One of the needs we realize is for our caregivers and their unique circumstances they endure in the world that none of us ever imagined. Finding a social worker or someone who can speak about palliative care, hospice, nursing homes, in home care, and preparing advance directives, and power of attorney (in general) and medical power of attorney are some of what we hope to have in some of our future meetings.

I (Amy) am so thankful to share the responsibility of leadership with Teresa. We are so blessed to have become good friends and a true source of support to each other. Sharing our family issues, frustrations, and life in general has been wonderful. If one of us is unable to be present at a meeting, it is a comfort that the other one is there. We recommend this type of leadership to everyone. Having similar personalities is a plus to co-leading. Also being able to communicate on a regular basis is a must. We text, call, and see each other weekly at our swim class.

For every meeting copious notes are taken and then emailed to all the people on our list. This helps build unity between all of us. Some members are not able to attend due to either distance or advanced stages of Ataxia. Knowing that someone else is experiencing some of the same issues as they do is very encouraging. Sometimes we hear from them, but even if they don’t reach out, just having them know we are here is good enough.

Several of our group have gotten together for lunch. Notes sent to each other has also been a form of encouragement. When a new grandchild is born, the holidays, birthdays, or just thinking of you is always a pick me up for the recipient.

One of the things I am trying to do is reach out to the Freidrich’s Ataxia community as I was recently diagnosed by a genetic test that I too have it. Most of our group has some sort of SCA. I’ve been reaching out to several people and am hopeful that we can join forces in making all forms Ataxia known. We may have different strains of this disease, but we are all experiencing similar familiarities.
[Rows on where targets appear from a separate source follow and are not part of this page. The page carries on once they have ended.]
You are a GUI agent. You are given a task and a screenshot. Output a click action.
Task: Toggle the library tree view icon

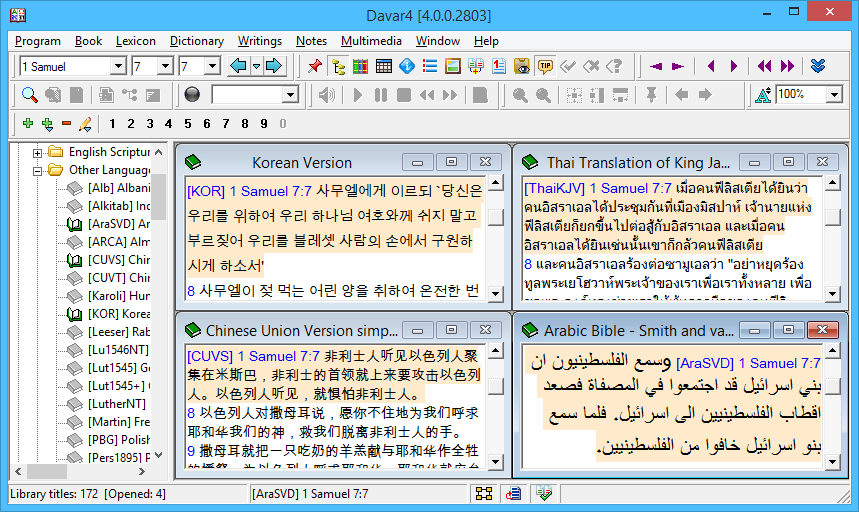click(x=338, y=67)
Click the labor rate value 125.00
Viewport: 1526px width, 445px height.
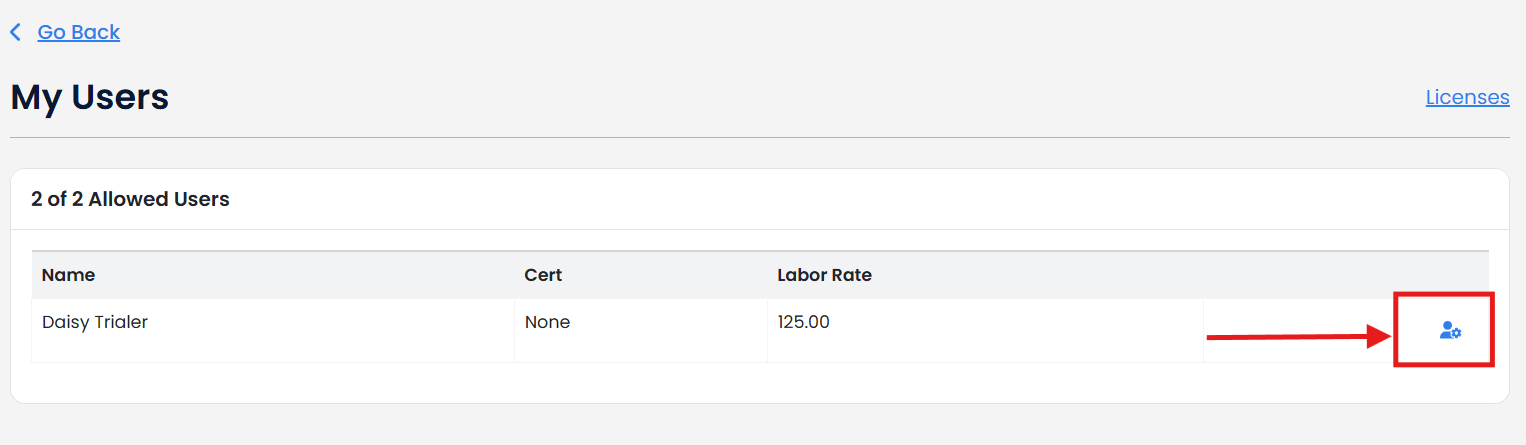point(804,323)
It may appear the all we do at our meetings is have speakers, but that is only a portion of our time. We intentionally build relationships, share our struggles, and always try to make everyone feel welcome. Almost every meeting there is at least one new person, so short synopsis from everyone present is a norm.

The only fundraiser that most of us participate in is the yearly Walk N’ Roll. This has been held up in Fort Wayne. Many of our members make the two- hour trek north to attend. This event may be moved to the greater Indianapolis area in the future. We hope to find some other types of fundraisers just from our group! We have become such a close group. There has been strength in just knowing we are all in the same situation.

It is our hope that we have encouraged you a little as you endeavor to build up the Ataxia community. We, as co-chairs, believe there is hope with educating each other!